Meist ist das aber nicht gemeint. Viel mehr glaubt man, Menschen könnten ihr Bewusstseinsfeld bewusst verändern und so mutwillig schwierige Situationen vermeiden, quasi als ein psychologischer Schutz. Das stimmt irgendwie und dann stimmt es auch nicht. Menschen können keinen Schalter umlegen und mutwillig Derealisation erleben. Aber komplex Traumatisierte haben oft die Kunst der Selbsthypnose perfektioniert, um sich während traumatisierender Erlebnisse abzuschotten und zu betäuben. Sie können mutwillig kein Hypoarousal herbeiführen, aber sie können in eine tiefen Trancezustand gehen, der ihr Bewusstseinsfeld deutlich einschränkt und Symptome von Depersonalisierung verursacht.

> Auftrag: Schreiben Sie aus dem Text über Selbsthypnose die Passage von „Meist ist das“ bis „von Depersonalisierung verursacht.“ wortgetreu ab. Die Einträge spielen dafür keine Rolle.

Gesammelte Daten:
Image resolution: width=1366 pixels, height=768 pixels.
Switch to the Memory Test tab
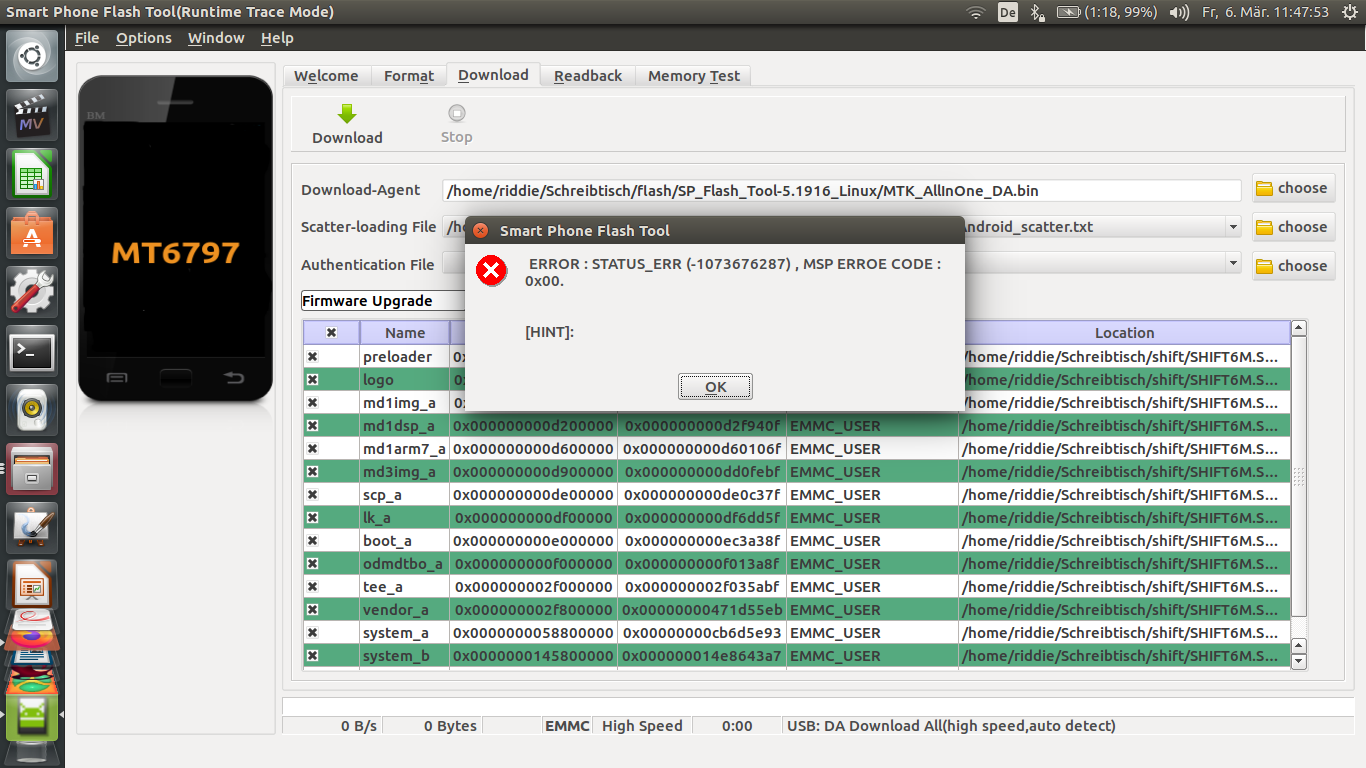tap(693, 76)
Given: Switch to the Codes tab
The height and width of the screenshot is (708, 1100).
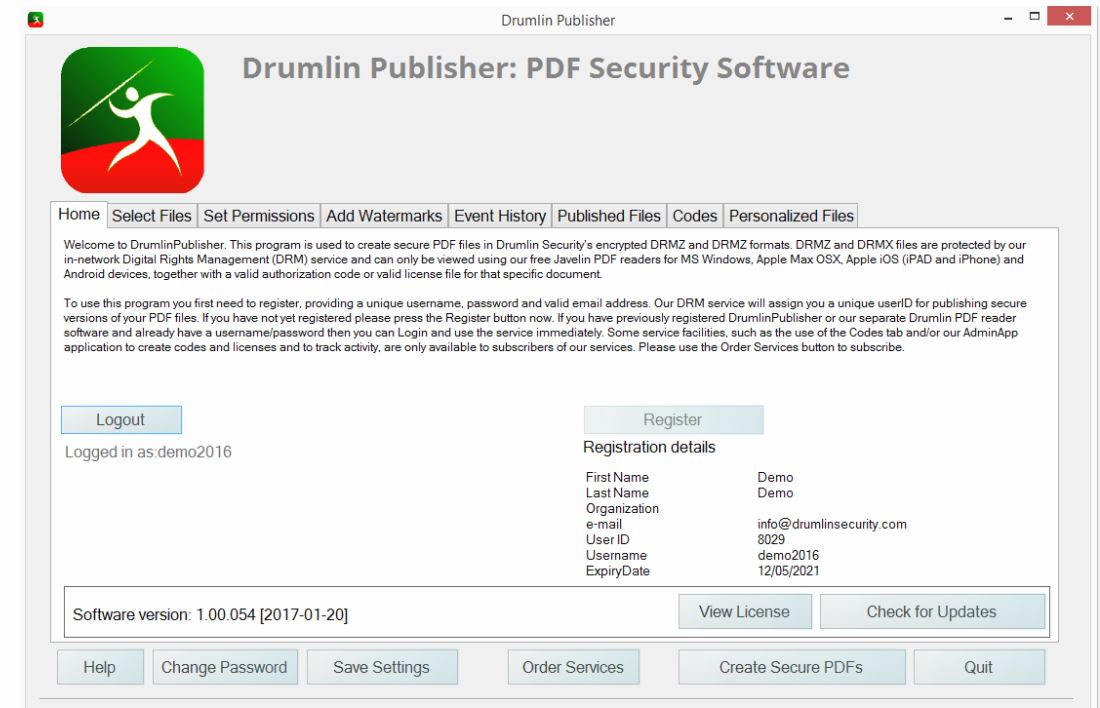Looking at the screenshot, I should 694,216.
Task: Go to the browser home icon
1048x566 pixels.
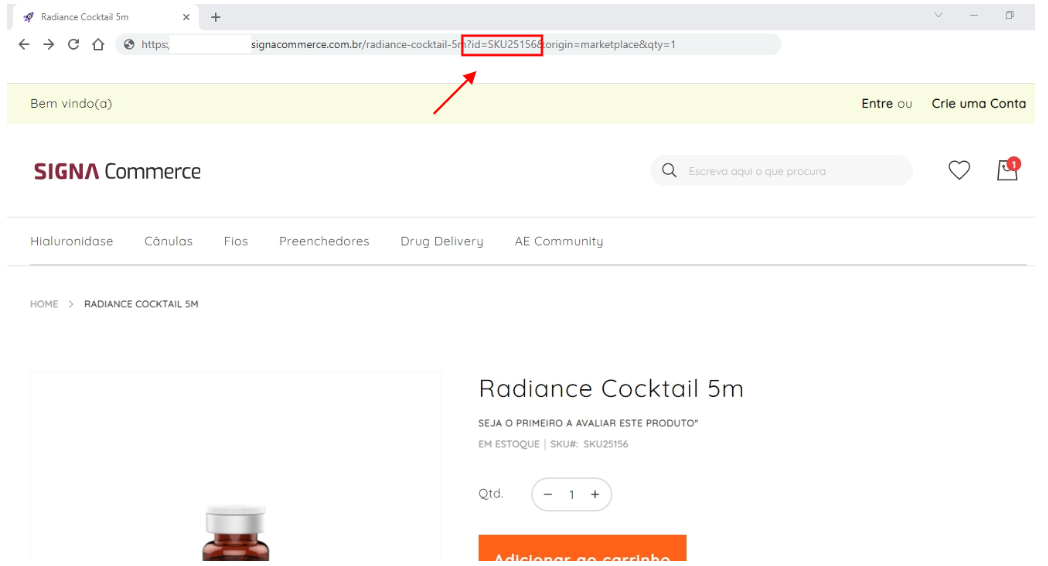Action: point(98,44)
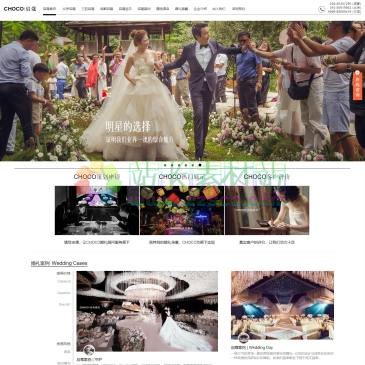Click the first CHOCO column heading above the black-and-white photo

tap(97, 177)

> Ergebnis:
Meist ist das aber nicht gemeint. Viel mehr glaubt man, Menschen könnten ihr Bewusstseinsfeld bewusst verändern und so mutwillig schwierige Situationen vermeiden, quasi als ein psychologischer Schutz. Das stimmt irgendwie und dann stimmt es auch nicht. Menschen können keinen Schalter umlegen und mutwillig Derealisation erleben. Aber komplex Traumatisierte haben oft die Kunst der Selbsthypnose perfektioniert, um sich während traumatisierender Erlebnisse abzuschotten und zu betäuben. Sie können mutwillig kein Hypoarousal herbeiführen, aber sie können in eine tiefen Trancezustand gehen, der ihr Bewusstseinsfeld deutlich einschränkt und Symptome von Depersonalisierung verursacht.